Is it ethical for a student journalist to cover a friend’s organization? If the university asks for a story to be removed or changed, is a university (student-run) newspaper editor obligated to comply? If students who are sources for a story wish to remain anonymous, should a student journalist still use their quotes? These are just a few of the ethical questions that 10 new cases help student journalists and editors navigate.
Developed as a 2018-2019 Hackworth fellowship project, Isabella “Bella” Rios ’19 consulted with The Santa Clara to understand the primary ethical issues that arise for student journalists and editors. After reviewing their code of ethics and meeting with The Santa Clara editor-in- chief, Bella identified key journalism ethics concepts at stake in each case. Tensions between serving the public interest and protecting sources’ privacy, for example, became a central theme that Bella tackled during the 2018-2019 school year.

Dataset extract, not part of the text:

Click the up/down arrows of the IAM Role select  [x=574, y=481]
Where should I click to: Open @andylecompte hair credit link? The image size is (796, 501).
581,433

Drawing upon scholarly literature in journalism ethics as well as real-world examples that student journalists have shared, Bella’s cases integrate theoretical and applied research in a collection of cases that provide a set of clear and succinct ethical questions student journalists and editors should ask themselves when they find themselves in the throes of similar situations.
During the Hackworth fellowship, Bella presented her honors thesis research at the Midwest Political Science Association. Bella also received the Richard J. Riordan Award for outstanding contributions to community service.
Bella worked with Anita Varma, Center program manager for Journalism & Media Ethics as well as Business, Leadership, and Social Sector Ethics.